Try it>
Only the lines that include "tweet" should be copied from the data below.
□ □ □ □ □
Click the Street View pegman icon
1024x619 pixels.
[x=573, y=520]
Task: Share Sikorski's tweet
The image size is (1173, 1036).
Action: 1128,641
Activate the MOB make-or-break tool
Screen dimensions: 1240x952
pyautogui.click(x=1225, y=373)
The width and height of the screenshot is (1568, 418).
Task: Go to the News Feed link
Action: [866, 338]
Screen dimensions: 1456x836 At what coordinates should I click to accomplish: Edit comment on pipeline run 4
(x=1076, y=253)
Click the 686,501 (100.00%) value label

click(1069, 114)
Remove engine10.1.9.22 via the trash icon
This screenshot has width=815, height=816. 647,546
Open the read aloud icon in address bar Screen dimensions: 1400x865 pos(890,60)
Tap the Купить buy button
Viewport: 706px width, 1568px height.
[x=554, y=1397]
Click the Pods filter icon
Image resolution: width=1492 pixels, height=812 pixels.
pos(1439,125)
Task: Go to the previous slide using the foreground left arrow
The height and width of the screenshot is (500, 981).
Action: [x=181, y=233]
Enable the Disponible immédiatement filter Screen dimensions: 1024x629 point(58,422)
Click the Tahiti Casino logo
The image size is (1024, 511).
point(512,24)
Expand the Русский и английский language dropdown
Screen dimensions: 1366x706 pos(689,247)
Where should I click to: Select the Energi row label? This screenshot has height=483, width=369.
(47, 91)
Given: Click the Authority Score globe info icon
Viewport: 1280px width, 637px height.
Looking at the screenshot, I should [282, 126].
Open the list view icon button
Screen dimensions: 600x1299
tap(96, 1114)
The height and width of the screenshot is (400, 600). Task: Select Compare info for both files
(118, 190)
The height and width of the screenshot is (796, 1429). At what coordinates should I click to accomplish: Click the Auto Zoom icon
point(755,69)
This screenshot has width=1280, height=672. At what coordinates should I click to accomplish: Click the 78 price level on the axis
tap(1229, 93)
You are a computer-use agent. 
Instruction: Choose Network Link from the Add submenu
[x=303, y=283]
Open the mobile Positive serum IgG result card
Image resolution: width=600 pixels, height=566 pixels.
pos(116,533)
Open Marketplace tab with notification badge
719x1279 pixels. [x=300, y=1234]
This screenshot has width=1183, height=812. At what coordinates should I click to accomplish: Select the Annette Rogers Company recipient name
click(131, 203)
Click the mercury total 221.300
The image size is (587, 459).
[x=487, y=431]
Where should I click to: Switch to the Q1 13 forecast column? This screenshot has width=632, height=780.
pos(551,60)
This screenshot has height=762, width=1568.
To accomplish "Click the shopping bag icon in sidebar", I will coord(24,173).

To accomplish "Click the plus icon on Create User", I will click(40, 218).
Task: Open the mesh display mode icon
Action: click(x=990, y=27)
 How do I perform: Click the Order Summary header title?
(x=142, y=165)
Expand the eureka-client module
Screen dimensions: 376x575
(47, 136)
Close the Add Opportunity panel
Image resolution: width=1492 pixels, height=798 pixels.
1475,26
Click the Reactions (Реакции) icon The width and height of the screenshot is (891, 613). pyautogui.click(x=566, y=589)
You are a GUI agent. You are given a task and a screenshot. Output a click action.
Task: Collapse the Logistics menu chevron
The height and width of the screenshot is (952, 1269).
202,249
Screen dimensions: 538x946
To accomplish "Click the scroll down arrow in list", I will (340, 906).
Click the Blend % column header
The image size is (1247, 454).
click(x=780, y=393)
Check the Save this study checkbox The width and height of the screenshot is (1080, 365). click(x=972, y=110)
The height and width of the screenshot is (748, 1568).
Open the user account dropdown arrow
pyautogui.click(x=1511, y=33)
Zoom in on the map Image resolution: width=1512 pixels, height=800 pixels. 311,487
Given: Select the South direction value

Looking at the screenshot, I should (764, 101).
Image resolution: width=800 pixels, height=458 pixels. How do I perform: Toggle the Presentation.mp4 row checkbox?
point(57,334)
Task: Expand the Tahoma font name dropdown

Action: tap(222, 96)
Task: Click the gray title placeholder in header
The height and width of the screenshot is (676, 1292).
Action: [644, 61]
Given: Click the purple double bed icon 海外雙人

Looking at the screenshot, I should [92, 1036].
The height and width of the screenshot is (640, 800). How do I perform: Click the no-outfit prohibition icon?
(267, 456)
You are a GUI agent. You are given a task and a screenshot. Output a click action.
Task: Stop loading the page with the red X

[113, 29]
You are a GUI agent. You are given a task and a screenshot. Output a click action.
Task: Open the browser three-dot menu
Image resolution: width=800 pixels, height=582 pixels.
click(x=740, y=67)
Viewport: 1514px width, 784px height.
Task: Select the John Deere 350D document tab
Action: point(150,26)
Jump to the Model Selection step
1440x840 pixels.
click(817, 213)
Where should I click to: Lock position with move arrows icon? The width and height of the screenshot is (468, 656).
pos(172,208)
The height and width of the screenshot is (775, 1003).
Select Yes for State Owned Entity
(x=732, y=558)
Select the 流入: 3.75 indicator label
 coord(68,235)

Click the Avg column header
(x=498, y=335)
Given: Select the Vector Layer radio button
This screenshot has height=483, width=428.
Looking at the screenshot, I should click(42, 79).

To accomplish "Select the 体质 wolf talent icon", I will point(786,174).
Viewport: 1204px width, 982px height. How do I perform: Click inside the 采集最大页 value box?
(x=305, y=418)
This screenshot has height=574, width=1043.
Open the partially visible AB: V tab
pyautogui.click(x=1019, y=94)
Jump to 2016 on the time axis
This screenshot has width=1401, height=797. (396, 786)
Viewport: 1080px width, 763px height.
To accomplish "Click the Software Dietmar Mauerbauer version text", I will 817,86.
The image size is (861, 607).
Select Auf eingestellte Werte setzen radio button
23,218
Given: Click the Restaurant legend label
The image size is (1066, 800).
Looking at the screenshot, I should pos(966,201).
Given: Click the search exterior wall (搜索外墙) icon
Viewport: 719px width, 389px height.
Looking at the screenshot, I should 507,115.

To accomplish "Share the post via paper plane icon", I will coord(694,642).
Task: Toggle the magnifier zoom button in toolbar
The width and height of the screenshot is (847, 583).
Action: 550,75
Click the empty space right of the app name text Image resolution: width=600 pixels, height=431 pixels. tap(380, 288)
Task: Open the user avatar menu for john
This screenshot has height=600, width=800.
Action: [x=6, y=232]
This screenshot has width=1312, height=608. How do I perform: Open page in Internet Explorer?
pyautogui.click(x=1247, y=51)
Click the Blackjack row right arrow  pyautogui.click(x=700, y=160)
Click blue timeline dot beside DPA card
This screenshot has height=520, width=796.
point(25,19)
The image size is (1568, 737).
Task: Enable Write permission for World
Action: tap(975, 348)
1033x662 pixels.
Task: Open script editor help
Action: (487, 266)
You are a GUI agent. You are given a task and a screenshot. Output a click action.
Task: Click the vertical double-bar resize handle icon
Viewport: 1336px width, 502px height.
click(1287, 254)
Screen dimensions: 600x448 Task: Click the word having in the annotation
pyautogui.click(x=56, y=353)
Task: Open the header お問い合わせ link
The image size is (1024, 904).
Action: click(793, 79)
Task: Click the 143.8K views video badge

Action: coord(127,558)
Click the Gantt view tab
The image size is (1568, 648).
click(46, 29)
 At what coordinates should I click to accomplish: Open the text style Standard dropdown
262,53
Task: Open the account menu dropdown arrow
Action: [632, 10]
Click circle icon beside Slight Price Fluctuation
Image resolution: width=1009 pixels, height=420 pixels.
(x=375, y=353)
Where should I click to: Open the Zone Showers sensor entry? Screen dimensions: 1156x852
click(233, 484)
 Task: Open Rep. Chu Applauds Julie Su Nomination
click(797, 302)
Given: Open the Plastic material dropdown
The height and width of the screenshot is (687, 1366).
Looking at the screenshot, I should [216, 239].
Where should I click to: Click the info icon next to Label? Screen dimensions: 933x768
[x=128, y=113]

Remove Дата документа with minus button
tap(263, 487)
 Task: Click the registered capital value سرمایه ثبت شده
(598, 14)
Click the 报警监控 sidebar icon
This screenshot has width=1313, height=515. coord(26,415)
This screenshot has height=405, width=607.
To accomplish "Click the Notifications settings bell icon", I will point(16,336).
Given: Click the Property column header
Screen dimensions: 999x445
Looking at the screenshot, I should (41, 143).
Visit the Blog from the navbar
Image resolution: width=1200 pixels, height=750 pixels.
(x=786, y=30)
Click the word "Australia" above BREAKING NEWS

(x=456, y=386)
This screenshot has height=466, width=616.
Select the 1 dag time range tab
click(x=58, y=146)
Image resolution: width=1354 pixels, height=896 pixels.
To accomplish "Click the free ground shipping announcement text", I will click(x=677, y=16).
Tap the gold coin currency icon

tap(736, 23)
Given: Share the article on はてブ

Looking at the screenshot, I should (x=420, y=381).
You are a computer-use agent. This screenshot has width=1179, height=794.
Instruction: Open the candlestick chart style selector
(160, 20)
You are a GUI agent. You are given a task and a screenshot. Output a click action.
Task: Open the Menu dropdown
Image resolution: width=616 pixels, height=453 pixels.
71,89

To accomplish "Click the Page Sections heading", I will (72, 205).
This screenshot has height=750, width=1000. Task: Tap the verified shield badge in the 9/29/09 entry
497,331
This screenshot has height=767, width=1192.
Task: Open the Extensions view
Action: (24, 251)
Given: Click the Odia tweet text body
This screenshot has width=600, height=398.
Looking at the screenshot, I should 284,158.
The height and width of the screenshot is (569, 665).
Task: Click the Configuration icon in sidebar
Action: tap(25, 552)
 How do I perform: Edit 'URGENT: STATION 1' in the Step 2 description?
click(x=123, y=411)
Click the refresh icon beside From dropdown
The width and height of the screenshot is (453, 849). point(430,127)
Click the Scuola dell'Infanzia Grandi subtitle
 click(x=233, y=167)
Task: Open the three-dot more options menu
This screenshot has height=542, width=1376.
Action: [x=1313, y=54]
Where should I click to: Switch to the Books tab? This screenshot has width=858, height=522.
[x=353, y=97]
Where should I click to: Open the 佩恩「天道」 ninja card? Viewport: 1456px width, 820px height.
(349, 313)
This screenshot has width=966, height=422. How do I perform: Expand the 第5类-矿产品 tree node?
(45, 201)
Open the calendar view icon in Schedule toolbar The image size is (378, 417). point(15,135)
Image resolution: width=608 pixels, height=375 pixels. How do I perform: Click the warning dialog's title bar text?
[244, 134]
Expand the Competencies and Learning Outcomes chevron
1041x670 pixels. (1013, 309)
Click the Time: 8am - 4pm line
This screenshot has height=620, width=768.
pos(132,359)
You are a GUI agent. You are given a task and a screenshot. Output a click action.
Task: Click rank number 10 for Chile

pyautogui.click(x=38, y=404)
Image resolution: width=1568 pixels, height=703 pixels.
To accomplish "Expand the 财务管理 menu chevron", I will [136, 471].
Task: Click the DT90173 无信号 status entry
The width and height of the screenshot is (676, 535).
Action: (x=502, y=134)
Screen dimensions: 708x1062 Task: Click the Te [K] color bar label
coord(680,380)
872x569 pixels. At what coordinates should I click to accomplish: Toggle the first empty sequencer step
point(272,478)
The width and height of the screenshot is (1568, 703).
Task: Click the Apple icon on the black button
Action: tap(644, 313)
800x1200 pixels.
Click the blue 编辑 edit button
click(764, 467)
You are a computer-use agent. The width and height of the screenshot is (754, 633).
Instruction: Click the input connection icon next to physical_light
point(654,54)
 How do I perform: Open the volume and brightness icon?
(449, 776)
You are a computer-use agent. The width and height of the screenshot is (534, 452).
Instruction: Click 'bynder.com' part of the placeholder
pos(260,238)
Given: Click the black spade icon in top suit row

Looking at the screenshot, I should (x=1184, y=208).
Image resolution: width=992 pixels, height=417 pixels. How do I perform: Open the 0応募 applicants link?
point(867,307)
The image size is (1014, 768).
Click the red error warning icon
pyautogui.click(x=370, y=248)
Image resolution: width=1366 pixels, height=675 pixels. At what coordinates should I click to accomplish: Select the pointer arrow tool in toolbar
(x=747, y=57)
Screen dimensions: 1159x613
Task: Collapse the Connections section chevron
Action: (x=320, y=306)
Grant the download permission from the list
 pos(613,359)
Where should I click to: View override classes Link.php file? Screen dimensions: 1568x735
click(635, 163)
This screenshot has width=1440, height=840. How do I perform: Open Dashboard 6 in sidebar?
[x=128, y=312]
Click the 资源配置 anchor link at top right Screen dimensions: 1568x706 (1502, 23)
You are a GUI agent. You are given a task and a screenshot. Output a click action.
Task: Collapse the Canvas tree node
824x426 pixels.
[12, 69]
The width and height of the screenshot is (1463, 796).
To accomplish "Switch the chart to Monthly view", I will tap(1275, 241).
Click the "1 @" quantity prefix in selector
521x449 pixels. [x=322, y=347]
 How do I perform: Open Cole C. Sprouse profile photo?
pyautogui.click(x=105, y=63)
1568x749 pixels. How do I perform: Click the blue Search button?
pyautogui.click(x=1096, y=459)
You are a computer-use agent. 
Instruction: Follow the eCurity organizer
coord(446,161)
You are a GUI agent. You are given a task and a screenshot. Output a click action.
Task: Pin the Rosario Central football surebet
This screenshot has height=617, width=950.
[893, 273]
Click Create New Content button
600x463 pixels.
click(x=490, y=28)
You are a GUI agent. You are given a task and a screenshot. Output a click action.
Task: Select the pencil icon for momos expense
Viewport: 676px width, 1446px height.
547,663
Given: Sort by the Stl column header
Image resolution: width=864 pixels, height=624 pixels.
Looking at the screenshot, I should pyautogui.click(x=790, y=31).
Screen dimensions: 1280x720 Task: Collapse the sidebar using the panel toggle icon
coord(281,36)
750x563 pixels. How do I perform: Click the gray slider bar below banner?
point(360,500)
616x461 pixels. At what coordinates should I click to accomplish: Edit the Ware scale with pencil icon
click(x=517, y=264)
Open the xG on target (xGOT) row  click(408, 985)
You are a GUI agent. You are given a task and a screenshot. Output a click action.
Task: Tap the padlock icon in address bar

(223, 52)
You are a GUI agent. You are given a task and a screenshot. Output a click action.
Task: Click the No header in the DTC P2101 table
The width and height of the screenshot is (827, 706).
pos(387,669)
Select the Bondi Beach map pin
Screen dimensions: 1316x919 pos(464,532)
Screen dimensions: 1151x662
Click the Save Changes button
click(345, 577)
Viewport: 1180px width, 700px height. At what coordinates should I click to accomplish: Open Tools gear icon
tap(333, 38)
□ □ □ □ □
Task result>
Task: Share Sikorski's tweet
Given: Click the Odia tweet text body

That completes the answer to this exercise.